## Directions for this task:
Please quote exactly the opening lines of the data, from the first line to the one where "Task: Download directory as PDF" appears.

--------

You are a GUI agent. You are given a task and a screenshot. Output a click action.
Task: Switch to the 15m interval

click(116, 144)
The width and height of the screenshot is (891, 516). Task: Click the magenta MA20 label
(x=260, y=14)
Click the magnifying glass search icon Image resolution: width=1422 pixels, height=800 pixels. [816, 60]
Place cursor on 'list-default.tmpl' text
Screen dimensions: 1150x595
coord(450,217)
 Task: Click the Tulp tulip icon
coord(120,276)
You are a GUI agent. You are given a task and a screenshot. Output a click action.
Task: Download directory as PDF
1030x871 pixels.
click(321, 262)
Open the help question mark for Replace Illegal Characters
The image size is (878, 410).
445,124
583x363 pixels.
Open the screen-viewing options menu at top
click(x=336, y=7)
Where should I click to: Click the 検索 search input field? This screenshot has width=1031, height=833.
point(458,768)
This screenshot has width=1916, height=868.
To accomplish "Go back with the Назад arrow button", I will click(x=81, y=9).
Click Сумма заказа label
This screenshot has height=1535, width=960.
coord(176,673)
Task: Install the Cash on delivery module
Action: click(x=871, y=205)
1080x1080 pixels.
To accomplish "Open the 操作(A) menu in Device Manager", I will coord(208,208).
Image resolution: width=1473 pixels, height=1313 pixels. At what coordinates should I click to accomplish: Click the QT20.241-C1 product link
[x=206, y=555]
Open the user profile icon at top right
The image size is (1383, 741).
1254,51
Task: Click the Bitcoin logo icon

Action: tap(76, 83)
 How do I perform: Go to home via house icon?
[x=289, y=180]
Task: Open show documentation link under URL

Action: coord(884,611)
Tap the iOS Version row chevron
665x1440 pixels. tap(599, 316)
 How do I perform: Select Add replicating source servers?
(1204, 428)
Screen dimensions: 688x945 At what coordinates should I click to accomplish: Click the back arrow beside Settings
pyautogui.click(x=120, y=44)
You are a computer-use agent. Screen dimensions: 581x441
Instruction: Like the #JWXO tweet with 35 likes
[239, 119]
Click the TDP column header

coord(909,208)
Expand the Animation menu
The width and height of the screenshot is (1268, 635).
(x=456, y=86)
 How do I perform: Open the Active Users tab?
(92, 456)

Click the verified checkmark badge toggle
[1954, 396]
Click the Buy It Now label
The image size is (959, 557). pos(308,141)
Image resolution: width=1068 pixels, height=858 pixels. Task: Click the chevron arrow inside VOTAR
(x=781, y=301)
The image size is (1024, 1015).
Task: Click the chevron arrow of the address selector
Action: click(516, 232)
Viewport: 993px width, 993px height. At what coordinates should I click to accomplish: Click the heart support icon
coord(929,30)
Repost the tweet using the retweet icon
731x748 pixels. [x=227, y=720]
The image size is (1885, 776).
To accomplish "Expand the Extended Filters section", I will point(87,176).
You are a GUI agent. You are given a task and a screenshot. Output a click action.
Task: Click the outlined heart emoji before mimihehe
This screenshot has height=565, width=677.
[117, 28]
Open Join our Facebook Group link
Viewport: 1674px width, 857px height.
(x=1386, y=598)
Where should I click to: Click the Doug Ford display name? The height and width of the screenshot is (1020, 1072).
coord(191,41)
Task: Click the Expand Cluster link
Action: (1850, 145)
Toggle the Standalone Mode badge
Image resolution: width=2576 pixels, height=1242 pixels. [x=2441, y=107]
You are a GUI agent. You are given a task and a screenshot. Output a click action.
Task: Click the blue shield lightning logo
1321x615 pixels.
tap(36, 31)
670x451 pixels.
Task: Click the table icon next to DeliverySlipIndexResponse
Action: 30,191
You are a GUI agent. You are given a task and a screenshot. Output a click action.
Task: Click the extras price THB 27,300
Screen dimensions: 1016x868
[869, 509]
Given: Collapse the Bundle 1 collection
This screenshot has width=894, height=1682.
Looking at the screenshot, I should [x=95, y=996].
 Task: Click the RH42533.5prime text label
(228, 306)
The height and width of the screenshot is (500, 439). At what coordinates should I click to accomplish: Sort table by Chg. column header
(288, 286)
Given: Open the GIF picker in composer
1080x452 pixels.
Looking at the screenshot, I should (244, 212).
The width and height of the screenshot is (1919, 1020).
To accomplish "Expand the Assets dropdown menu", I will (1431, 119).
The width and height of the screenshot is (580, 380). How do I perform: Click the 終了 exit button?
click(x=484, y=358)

--------

## Exercise answer:
You are a GUI agent. You are given a task and a screenshot. Output a click action.
Task: Switch to the 15m interval

click(116, 144)
The width and height of the screenshot is (891, 516). Task: Click the magenta MA20 label
(x=260, y=14)
Click the magnifying glass search icon Image resolution: width=1422 pixels, height=800 pixels. [816, 60]
Place cursor on 'list-default.tmpl' text
Screen dimensions: 1150x595
coord(450,217)
 Task: Click the Tulp tulip icon
coord(120,276)
You are a GUI agent. You are given a task and a screenshot. Output a click action.
Task: Download directory as PDF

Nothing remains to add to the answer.